- [GIVEN INFORMATION]:
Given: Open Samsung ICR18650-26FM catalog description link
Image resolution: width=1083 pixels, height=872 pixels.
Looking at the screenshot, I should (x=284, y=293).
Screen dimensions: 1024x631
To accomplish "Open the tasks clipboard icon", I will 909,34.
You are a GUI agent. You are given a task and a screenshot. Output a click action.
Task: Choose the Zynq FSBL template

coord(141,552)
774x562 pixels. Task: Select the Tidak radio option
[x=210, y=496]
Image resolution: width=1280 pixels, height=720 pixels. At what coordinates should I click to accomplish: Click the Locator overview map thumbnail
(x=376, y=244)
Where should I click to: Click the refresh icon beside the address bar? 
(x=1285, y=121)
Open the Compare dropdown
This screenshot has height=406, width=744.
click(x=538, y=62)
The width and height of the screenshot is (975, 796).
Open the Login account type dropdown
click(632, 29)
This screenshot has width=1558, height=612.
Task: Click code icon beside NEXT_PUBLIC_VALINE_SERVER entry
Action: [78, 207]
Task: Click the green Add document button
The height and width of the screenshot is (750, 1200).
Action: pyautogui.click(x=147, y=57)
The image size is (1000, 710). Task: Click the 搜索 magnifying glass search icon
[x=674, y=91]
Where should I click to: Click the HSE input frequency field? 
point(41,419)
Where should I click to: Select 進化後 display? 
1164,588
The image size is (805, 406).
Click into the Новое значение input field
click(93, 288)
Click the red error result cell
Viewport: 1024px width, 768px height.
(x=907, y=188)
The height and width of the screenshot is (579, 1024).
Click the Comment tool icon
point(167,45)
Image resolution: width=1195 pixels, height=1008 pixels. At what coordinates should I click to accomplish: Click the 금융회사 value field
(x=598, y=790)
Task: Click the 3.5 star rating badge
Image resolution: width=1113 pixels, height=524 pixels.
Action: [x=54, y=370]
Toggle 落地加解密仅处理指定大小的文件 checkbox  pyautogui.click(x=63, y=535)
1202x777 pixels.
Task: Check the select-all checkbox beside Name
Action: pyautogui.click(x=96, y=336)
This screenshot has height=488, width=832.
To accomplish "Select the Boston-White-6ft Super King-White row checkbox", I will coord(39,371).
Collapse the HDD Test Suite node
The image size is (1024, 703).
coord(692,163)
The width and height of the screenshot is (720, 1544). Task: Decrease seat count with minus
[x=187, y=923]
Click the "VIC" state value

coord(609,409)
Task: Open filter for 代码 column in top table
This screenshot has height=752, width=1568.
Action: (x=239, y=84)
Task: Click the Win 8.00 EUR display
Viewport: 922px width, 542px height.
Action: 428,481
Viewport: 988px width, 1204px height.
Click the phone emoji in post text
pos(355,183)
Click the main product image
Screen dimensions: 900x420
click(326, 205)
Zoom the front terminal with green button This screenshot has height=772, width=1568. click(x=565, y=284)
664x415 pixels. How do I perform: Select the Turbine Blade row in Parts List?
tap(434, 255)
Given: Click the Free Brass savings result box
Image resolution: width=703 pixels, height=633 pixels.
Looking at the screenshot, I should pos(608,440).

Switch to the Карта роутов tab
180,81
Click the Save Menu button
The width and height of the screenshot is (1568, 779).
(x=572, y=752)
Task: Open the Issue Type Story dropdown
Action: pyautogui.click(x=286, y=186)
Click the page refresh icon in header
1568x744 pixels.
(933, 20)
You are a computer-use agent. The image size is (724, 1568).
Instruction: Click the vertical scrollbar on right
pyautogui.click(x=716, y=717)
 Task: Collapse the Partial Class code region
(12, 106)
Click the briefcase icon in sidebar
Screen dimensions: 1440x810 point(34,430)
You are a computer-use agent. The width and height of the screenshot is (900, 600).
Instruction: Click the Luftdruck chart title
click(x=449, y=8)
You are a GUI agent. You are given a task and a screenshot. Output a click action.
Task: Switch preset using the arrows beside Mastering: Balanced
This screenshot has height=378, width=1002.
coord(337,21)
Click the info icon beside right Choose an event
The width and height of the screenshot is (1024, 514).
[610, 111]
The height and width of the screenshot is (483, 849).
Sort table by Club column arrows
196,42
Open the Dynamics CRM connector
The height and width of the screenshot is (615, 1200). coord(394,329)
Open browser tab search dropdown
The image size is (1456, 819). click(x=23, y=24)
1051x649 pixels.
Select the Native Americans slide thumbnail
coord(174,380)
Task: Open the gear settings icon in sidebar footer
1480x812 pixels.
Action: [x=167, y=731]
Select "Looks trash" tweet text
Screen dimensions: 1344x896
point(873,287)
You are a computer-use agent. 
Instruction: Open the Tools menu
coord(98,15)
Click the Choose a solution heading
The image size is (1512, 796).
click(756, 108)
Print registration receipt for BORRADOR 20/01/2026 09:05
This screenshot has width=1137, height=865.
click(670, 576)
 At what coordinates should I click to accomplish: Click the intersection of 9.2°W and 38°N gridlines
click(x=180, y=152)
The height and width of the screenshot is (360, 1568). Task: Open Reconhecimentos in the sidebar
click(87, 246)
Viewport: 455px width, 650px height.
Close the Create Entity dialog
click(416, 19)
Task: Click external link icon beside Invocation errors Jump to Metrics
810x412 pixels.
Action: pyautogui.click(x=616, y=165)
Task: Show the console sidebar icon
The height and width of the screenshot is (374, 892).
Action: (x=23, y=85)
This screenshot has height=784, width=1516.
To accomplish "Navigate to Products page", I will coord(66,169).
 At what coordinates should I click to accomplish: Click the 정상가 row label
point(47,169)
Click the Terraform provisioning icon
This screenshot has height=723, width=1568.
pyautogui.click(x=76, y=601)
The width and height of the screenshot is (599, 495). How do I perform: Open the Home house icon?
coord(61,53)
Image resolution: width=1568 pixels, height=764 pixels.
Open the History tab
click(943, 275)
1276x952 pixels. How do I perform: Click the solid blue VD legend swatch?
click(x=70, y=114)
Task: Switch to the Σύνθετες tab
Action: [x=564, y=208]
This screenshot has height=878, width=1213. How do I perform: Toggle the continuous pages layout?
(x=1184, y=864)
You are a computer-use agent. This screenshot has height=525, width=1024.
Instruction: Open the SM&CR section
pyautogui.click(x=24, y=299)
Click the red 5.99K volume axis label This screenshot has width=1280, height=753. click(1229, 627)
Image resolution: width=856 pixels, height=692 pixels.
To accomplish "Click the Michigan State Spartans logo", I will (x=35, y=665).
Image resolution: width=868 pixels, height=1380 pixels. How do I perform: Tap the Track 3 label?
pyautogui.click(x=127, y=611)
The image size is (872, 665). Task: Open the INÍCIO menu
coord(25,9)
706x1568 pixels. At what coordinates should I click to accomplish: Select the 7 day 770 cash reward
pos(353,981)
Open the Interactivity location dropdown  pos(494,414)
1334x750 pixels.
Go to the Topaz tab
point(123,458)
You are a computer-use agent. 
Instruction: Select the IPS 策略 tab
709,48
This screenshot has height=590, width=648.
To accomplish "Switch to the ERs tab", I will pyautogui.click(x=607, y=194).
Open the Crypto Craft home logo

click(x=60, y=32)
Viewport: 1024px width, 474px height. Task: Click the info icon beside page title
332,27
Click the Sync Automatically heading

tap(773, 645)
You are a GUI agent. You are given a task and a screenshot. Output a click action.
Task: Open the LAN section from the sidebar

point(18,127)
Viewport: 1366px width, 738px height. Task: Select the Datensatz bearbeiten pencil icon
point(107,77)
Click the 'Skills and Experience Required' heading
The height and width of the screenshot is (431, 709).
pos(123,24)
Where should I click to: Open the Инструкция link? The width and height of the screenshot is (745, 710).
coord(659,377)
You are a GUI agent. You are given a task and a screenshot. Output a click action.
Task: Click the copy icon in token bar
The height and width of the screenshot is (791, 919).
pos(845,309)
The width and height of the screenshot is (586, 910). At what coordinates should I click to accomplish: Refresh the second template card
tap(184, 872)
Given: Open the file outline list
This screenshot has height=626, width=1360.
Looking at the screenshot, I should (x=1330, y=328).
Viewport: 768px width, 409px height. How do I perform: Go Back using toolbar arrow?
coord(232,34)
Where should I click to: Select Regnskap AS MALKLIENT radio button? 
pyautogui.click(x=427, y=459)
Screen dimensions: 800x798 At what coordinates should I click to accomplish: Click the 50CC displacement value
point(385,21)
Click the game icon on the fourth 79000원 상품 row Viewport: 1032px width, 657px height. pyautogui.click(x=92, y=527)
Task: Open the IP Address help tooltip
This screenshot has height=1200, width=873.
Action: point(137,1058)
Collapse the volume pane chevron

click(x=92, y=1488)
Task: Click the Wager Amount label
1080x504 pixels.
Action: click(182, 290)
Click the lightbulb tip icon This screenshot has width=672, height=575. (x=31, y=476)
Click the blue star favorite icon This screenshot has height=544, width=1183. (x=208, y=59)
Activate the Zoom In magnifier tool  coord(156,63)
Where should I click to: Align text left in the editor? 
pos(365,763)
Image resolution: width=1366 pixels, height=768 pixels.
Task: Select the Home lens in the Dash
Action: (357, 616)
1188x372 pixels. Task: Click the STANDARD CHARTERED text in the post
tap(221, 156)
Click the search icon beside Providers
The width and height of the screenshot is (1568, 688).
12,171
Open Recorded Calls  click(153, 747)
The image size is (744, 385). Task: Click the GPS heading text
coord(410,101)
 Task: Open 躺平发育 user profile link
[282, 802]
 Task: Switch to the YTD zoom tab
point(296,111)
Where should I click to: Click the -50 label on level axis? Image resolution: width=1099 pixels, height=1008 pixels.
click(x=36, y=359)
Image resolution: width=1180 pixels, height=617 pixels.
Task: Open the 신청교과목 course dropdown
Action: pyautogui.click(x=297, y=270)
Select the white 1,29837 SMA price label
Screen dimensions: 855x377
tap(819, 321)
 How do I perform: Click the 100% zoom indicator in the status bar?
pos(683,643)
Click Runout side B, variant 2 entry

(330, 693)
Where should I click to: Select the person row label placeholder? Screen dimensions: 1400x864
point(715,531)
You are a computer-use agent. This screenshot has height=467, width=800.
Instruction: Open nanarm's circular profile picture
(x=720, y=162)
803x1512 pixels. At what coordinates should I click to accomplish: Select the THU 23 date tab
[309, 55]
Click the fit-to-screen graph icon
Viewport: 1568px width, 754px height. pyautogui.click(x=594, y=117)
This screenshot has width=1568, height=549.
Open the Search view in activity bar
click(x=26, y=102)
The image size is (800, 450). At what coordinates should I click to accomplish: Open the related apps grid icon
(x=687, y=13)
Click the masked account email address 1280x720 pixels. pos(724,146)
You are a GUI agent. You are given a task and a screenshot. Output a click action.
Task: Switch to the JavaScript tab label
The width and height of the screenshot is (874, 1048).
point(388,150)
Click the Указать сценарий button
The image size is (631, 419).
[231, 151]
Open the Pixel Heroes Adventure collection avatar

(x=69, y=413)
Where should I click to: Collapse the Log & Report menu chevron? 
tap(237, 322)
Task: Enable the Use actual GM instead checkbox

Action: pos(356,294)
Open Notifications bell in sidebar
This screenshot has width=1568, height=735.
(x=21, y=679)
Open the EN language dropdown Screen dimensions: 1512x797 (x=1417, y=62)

- [REQUIREMENT]: Scan the listing for the string "star", then copy every line where it appears.

- [TASK RESPONSE]:
Task: Click the 3.5 star rating badge
Click the blue star favorite icon This screenshot has height=544, width=1183. (x=208, y=59)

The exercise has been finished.